** EXERCISE INSTRUCTIONS **
Reproduce the data below line for line, changing nothing.

◇ ◇ ◇ ◇ ◇ ◇ ◇

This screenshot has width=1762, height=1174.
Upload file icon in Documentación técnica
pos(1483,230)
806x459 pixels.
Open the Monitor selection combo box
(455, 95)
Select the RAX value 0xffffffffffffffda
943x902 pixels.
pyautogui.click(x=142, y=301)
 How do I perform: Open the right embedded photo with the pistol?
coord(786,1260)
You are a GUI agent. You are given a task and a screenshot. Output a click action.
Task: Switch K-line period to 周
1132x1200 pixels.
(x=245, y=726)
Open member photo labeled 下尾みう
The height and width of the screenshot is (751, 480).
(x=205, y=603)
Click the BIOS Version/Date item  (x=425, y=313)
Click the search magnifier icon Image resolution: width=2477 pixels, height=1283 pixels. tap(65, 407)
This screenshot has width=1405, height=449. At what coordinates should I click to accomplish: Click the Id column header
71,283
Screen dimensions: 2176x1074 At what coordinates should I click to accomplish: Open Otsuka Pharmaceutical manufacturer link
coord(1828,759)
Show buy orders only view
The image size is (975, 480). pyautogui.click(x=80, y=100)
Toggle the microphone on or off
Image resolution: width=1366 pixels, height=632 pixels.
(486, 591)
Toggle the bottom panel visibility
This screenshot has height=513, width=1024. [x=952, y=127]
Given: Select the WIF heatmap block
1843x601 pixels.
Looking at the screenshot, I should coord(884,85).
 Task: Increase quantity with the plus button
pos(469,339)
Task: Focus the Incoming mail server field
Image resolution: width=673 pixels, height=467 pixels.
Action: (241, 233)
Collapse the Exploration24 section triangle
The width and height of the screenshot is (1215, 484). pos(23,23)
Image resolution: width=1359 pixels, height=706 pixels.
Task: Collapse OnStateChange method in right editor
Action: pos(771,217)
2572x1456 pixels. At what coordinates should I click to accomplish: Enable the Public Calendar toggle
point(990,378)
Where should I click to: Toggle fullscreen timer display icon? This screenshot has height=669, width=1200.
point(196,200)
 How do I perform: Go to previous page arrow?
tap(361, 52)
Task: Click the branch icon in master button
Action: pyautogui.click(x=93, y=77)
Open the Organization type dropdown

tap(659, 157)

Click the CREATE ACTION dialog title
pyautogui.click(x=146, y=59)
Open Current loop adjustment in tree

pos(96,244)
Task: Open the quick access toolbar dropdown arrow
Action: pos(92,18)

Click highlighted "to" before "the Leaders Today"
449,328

◇ ◇ ◇ ◇ ◇ ◇ ◇

** ANSWER FOR THIS EXERCISE **
This screenshot has width=1762, height=1174.
Upload file icon in Documentación técnica
pos(1483,230)
806x459 pixels.
Open the Monitor selection combo box
(455, 95)
Select the RAX value 0xffffffffffffffda
943x902 pixels.
pyautogui.click(x=142, y=301)
 How do I perform: Open the right embedded photo with the pistol?
coord(786,1260)
You are a GUI agent. You are given a task and a screenshot. Output a click action.
Task: Switch K-line period to 周
1132x1200 pixels.
(x=245, y=726)
Open member photo labeled 下尾みう
The height and width of the screenshot is (751, 480).
(x=205, y=603)
Click the BIOS Version/Date item  (x=425, y=313)
Click the search magnifier icon Image resolution: width=2477 pixels, height=1283 pixels. tap(65, 407)
This screenshot has width=1405, height=449. At what coordinates should I click to accomplish: Click the Id column header
71,283
Screen dimensions: 2176x1074 At what coordinates should I click to accomplish: Open Otsuka Pharmaceutical manufacturer link
coord(1828,759)
Show buy orders only view
The image size is (975, 480). pyautogui.click(x=80, y=100)
Toggle the microphone on or off
Image resolution: width=1366 pixels, height=632 pixels.
(486, 591)
Toggle the bottom panel visibility
This screenshot has height=513, width=1024. [x=952, y=127]
Given: Select the WIF heatmap block
1843x601 pixels.
Looking at the screenshot, I should coord(884,85).
 Task: Increase quantity with the plus button
pos(469,339)
Task: Focus the Incoming mail server field
Image resolution: width=673 pixels, height=467 pixels.
Action: (241, 233)
Collapse the Exploration24 section triangle
The width and height of the screenshot is (1215, 484). pos(23,23)
Image resolution: width=1359 pixels, height=706 pixels.
Task: Collapse OnStateChange method in right editor
Action: pos(771,217)
2572x1456 pixels. At what coordinates should I click to accomplish: Enable the Public Calendar toggle
point(990,378)
Where should I click to: Toggle fullscreen timer display icon? This screenshot has height=669, width=1200.
point(196,200)
 How do I perform: Go to previous page arrow?
tap(361, 52)
Task: Click the branch icon in master button
Action: pyautogui.click(x=93, y=77)
Open the Organization type dropdown

tap(659, 157)

Click the CREATE ACTION dialog title
pyautogui.click(x=146, y=59)
Open Current loop adjustment in tree

pos(96,244)
Task: Open the quick access toolbar dropdown arrow
Action: pos(92,18)

Click highlighted "to" before "the Leaders Today"
449,328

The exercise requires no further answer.